Markets were unimpressed by the ECB President’s plan to intervene in sovereign bond markets but the initiative adds to a series of steps* taken by Sig. Draghi since assuming leadership of the central bank, the cumulative effect of which has been to reverse the monetary tightening that occurred under his predecessor, thereby improving prospects for the Eurozone economy.
There are two glimmers of hope in recent data. First, the six-month rate of change of Eurozone real narrow money M1 (i.e. deflated by consumer prices, seasonally adjusted, not annualised) rose further to 1.1% in June, the highest since September 2010 – see first chart. A contraction of real M1 in late 2010 / early 2011 and again last winter signalled the current recession. The recent recovery – predating the July cut in the refinancing and deposit rates – suggests that Eurozone-wide output will stabilise in late 2012.
Secondly, ECB lending to banks (i.e. either in refinancing operations or through the “back door” of national "emergency liquidity assistance" operations) has fallen slightly since mid-year following a surge in June – second chart.
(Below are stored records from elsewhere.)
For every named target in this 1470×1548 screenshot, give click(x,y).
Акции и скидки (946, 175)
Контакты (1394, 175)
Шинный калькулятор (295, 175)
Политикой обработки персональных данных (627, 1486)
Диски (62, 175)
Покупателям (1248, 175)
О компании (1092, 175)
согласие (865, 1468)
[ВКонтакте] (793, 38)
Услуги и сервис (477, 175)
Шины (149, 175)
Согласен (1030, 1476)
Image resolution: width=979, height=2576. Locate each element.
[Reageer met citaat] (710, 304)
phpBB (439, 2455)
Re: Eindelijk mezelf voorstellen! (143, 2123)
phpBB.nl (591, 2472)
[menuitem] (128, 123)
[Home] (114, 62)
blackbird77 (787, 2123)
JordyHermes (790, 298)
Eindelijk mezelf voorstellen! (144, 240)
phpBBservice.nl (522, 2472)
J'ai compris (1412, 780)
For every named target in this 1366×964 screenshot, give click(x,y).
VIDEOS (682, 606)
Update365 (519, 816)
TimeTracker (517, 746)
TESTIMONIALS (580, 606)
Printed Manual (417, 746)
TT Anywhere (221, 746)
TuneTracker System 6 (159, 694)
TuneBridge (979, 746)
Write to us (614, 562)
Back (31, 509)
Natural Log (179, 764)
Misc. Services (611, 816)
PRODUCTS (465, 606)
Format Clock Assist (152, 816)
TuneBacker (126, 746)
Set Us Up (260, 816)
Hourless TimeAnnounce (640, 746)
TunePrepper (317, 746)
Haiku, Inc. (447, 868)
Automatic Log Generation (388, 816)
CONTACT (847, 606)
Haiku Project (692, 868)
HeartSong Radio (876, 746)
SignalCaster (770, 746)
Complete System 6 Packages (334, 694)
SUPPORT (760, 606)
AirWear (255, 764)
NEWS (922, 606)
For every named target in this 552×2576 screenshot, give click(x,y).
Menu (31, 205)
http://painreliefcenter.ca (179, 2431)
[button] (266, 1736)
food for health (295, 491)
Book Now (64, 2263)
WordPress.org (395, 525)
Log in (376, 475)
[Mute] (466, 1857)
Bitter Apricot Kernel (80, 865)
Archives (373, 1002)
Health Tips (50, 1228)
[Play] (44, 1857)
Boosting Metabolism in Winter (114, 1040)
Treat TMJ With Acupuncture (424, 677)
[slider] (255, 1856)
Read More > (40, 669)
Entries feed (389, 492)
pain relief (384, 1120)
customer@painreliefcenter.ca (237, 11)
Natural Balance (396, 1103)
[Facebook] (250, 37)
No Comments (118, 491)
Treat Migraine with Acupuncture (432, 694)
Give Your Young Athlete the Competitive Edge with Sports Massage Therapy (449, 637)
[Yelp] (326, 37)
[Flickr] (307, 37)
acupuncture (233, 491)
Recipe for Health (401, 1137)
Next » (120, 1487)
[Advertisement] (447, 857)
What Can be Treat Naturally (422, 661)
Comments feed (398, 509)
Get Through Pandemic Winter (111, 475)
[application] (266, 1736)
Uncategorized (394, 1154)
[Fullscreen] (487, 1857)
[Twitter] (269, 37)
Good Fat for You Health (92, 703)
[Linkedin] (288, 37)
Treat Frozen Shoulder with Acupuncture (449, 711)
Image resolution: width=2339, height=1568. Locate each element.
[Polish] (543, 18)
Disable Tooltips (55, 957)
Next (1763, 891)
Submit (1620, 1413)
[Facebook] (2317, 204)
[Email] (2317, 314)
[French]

This could indicate a slowdown in deposit outflows from peripheral banks into the core, in turn suggesting a stabilisation of central bank imbalances within the TARGET2 clearing system.
The country breakdown of the monetary statistics shows a large contraction of real M1 deposits in the periphery in the six months to June, in contrast to a rise in the core, implying worse economic prospects – third chart. The gap, however, has narrowed and peripheral real deposits have risen in three of the last four months – fourth chart.
The news, in other words, is improving at the margin and President Draghi’s latest initiative should sustain the trend. Markets may be underestimating the differences between the new plan and the ineffectual securities markets programme – intervention will be “of a size adequate to meet its objective” rather than “temporary and limited”, the ECB will not assert credit seniority and bond-buying may be allowed to expand the monetary base. The key risk is that the German government will torpedo the plan by backing the Bundesbank’s opposition – but Sig. Draghi is unlikely to have launched his initiative without securing the implicit support of Chancellor Merkel.
*These steps include three quarter-point cuts in the key refinancing rate, a reduction to zero in the deposit rate paid on “excess” bank reserves, the injection of €1.0 trillion of subsidised medium-term funding – equivalent to 11% of Eurozone annual GDP – in the three-year LTROs conducted in December and February, and a loosening of the ECB’s collateral regime.